Un voyage également plus stressant. «J’ai eu un peu peur quand même du virus et peur d’avoir oublié un document pour entrer au Canada. J’étais un peu anxieuse, j’ai dû sortir de ma zone de confort, mais je me suis dit que c’était nécessaire», raconte Maggie Meyer.

Un voyage nécessaire pour elle afin de retrouver les siens, mais aussi faire le deuil de son beau-père, décédé en mai 2020. «À cause des restrictions à l’époque, je n’ai pas pu rentrer pour l’enterrement. Nous avons fait une célébration pour lui cet été. […] J’ai retrouvé mes sœurs et nous avons pris le temps de faire notre deuil ensemble.»

Douze jours pour se retrouver

Pouvoir se parler en vrai et serrer dans ses bras ses sœurs, sa petite nièce, son père sont autant de moments précieux qu’elle chérit une fois arrivée. «Il y a eu des larmes [à l’aéroport]. Je me suis rendue compte que malgré la petite distance qui sépare Saint-Pierre de Terre-Neuve, n’importe quoi peut arriver pour nous empêcher de voyager. C’est pourquoi maintenant je profite de chaque moment avec ma famille et mes amis quand je peux les revoir», affirme-t-elle.

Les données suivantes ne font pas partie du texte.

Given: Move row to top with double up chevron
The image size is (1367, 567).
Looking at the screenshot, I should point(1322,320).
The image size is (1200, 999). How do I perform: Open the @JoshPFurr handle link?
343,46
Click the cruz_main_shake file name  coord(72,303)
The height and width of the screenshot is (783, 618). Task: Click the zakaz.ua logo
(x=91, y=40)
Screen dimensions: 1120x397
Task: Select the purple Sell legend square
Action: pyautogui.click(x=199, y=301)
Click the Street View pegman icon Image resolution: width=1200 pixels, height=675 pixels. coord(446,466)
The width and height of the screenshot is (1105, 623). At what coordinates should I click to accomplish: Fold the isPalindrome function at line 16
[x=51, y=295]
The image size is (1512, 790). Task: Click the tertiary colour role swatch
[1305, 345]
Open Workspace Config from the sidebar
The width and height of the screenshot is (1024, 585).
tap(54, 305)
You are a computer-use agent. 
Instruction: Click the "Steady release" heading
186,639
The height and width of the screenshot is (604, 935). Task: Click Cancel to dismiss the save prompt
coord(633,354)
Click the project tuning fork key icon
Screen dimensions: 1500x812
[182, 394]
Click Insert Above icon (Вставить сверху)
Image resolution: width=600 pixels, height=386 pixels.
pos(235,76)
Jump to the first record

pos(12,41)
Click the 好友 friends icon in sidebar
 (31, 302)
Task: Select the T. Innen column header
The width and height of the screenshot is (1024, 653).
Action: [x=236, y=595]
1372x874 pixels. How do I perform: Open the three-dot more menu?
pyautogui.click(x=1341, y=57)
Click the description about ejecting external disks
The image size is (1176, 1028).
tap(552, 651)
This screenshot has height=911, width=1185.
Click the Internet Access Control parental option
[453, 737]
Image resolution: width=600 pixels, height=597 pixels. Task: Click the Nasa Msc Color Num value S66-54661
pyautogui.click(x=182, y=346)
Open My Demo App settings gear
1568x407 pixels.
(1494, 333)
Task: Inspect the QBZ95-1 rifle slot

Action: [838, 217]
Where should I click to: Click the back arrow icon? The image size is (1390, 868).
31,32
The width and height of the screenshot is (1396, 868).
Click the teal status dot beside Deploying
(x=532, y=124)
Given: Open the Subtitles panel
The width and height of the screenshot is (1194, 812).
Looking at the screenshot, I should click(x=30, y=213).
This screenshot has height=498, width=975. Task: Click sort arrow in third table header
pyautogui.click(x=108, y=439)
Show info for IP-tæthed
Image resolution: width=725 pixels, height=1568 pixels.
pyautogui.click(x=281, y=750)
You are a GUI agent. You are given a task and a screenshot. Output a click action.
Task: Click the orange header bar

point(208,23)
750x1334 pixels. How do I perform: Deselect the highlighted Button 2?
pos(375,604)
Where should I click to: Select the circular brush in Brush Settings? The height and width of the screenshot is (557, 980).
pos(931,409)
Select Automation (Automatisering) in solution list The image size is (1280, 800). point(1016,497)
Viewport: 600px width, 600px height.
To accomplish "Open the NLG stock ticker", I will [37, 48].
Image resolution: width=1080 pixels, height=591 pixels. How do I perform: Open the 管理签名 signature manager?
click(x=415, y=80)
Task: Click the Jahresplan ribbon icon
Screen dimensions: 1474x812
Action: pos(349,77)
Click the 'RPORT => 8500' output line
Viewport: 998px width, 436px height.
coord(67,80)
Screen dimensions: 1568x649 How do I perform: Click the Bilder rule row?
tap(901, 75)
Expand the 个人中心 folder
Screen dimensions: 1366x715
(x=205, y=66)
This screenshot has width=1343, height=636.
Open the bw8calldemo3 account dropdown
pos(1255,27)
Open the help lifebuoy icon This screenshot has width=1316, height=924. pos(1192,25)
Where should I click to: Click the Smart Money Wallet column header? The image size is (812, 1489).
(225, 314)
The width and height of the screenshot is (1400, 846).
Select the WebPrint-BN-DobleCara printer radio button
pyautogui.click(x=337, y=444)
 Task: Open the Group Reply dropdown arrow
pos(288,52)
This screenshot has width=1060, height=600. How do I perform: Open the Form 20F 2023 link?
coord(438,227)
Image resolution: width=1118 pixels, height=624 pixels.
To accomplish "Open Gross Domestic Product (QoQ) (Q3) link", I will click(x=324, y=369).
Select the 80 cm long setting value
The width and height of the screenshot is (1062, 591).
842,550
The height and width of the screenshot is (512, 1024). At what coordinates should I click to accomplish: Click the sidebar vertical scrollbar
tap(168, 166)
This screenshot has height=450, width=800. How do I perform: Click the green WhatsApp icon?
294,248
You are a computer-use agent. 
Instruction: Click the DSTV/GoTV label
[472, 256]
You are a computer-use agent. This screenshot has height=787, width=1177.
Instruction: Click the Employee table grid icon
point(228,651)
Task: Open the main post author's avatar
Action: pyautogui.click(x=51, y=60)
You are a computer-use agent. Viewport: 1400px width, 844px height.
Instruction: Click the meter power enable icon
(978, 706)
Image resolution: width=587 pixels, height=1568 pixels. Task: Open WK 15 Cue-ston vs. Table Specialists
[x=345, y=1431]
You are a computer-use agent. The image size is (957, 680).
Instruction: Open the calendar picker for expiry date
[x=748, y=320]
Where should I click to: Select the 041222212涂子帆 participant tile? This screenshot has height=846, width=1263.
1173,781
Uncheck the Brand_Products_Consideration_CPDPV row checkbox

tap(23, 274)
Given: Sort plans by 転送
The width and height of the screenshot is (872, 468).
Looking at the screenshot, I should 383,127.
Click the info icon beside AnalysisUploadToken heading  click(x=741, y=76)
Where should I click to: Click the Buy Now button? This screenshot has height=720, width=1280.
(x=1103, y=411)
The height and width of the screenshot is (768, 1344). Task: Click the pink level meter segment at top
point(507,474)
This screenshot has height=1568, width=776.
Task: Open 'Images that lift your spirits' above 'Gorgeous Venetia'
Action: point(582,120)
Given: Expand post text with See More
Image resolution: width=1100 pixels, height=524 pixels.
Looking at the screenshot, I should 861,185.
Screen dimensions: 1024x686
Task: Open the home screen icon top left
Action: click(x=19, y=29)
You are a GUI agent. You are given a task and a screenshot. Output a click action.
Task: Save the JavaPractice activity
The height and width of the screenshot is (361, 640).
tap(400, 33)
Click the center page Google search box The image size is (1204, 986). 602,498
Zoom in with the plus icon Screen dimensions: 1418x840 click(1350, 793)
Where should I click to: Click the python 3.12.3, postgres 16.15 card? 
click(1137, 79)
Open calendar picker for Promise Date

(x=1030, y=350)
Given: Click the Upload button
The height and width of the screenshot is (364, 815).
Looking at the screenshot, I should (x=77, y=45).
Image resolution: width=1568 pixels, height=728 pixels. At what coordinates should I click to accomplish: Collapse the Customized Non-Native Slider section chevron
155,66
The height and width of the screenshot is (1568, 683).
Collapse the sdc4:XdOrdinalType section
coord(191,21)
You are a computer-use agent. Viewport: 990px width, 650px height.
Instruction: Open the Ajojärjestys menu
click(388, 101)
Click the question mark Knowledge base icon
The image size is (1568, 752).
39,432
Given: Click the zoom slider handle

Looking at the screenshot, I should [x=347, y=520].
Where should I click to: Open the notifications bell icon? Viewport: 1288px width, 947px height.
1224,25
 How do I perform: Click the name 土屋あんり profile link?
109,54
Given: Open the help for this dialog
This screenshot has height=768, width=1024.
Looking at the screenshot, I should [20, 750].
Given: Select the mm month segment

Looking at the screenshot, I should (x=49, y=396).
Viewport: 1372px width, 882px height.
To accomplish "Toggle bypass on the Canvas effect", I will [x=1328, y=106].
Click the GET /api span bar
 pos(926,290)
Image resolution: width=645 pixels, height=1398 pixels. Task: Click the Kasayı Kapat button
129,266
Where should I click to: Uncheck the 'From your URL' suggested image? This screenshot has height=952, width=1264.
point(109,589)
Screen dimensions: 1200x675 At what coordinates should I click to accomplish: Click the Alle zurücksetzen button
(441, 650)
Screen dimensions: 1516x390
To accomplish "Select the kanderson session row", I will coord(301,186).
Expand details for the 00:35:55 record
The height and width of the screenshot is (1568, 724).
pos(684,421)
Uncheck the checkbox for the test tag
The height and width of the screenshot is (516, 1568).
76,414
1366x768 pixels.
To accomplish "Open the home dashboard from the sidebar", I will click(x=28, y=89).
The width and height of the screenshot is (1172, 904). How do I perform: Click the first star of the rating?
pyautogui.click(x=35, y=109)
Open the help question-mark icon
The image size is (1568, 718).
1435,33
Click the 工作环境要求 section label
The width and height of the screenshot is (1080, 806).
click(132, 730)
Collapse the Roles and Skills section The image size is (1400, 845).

Une femme et une fille en train de manger des beignets ensemble
Maggie Meyer savoure sa toute première bouchée de sucreries Tim Hortons après dix-huit mois sans pouvoir en manger, en compagnie de sa nièce Alice. Photo: Courtoisie Maggie Meyer

Les retrouvailles avec son entourage s’accompagnent de retrouvailles avec «ses» lieux. Après dix-huit mois sans voir sa ville d’origine, Maggie Meyer y observe des changements. «J’ai remarqué que les prix ont augmenté dans les commerces à St. John’s depuis 2019. La ville a changé, j’y ai noté plus d’activités. Inversement, j’ai remarqué que certains membres de la population ont été touchés économiquement par la pandémie.»

Bien que la situation épidémique mondiale reste encore aujourd’hui compliquée, la Terre-Neuvienne se montre malgré tout optimiste: «Si on reste solidaires, si on prend les autres en considération, et si on se montre patient, nous pouvons surmonter n’importe quel défi.»

Le long voyage pour revenir ensuite à Saint-Pierre – huit heures d’escale à Montréal – n’a rien enlevé à la joie que lui ont offert ses douze jours de retrouvailles terre-neuviennes. «Douze jours intenses, précieux, et extrêmement importants pour mon bien-être», conclut Maggie Meyer.